The case study shows the three stages of BI process and output as well as supporting techniques and tools of the proposed architecture. The formative activity corresponds to the data warehouse and ETL as tools, extraction and consolidation of internal as well as external data as techniques and the accumulated data as the output. In relation to the semiotic framework, the formative activity relies on the technical platform: physical, empirics and syntax.

The informative activity relates to metadata and reporting of monthly trend reports on sick leave. The underlying technique was analysis and reporting with OLAP, general query and ad-hoc query tools as supporting technologies. In terms of the semiotic framework, the informative activity relates to semantics and pragmatics in terms of sense-making and communication of information.

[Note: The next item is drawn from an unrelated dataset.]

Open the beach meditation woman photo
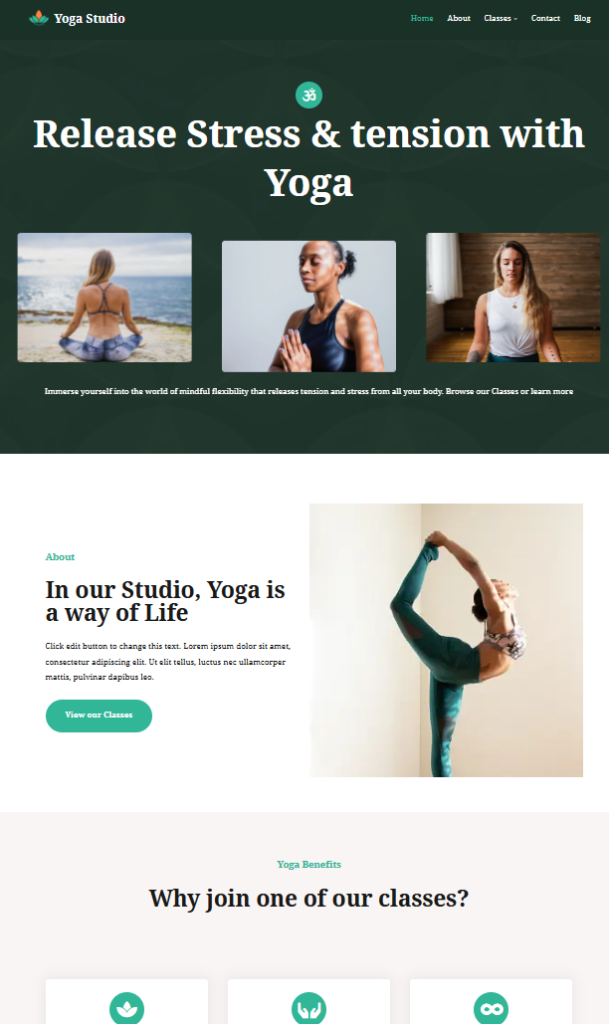 coord(104,297)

Finally, the performative activity involved the use of intelligence knowledge to make a decision by changing the policy on sick leave. The supporting technique involve data mining and data visualisation while the underlying tools were data mining and visualization software. In relation to the semiotic ladder, the performative activity relies on the social world effects.

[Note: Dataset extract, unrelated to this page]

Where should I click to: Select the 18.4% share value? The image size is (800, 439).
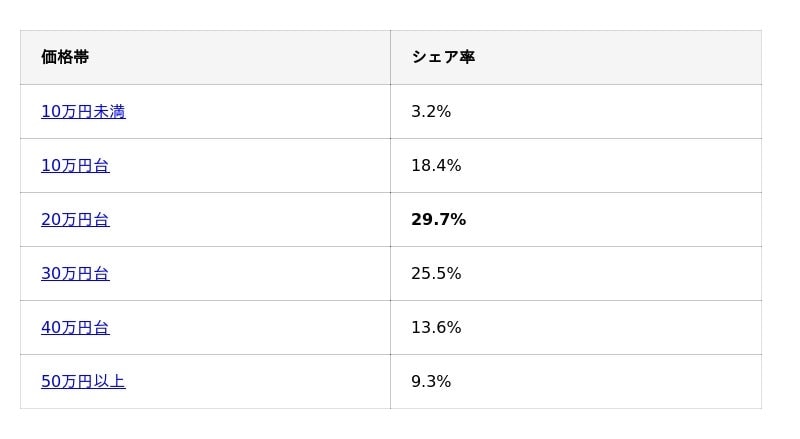(436, 166)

The three activities show a clear distinction between data, information and intelligence in the architecture. Data is considered as symbolic facts that are accumulated to support informative and performative activities. Informative activity produces meaningful messages to provide answers to known questions through analytics as in the case of the HR director. Intelligence however presents actionable knowledge based on unknown and unexpected patterns, relationships, and associations as was the case with the sick leave and the music festival period. However, in practice, the three are not independent but highly related as demonstrated by the various intersecting line of the architecture.

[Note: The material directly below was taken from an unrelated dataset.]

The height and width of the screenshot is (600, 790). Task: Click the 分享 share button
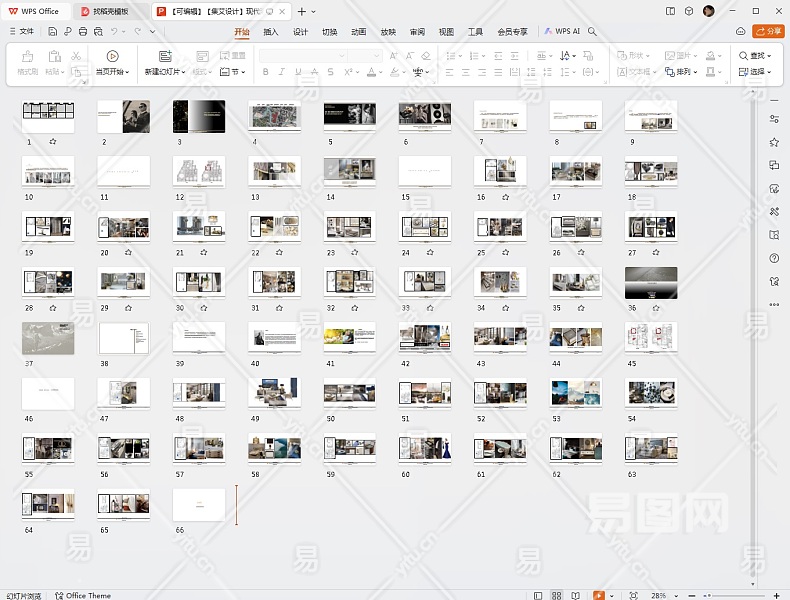tap(768, 32)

Existing BI studies [e.g., 15, 19] largely portray the concept from a technical perspective and pays less attention to the social dimension. Also related organisational semiotic studies discuss some part of the subject in relation to knowledge management [e.g., 2] but does not link to BI. Our study therefore comes as the first to use organisational semiotics to develop a BI architecture with clear distinction between data, information and intelligence and their relationships at the semiotic, tools, techniques output and activity levels.

7 Conclusion

The purpose of the study was to develop a BI architecture based on the organisational semiotics framework. The study therefore presents a BI architecture founded on the organisational semiotic framework, intelligence hierarchy, semiotic activity framework based on formative, informative, and performative activity levels. Viewing intelligence as an actionable knowledge for decision making, the study contributes to organisational semiotics research by extending it to the domain of BI. It also contributes to BI research by basing the architecture on semiotic principles and frameworks.

For contribution to practice, the findings present a clearer BI process that intelligence analysts, developers and users can draw on to identify relevant technologies, techniques and activities that are required to develop and deploy a BI system in an organisational setting. In addition, the architecture presents a clearer network between data, information and intelligence to inform practices on how to develop such a system.

The limitation of the study stems from its exploratory nature and single case illustration in a human resource intelligence system. Given that BI does not focus on a single domain or problem area as does decision support systems, future research will evaluate the architecture in a multi-domain environment such as supply chain and customer relationship management.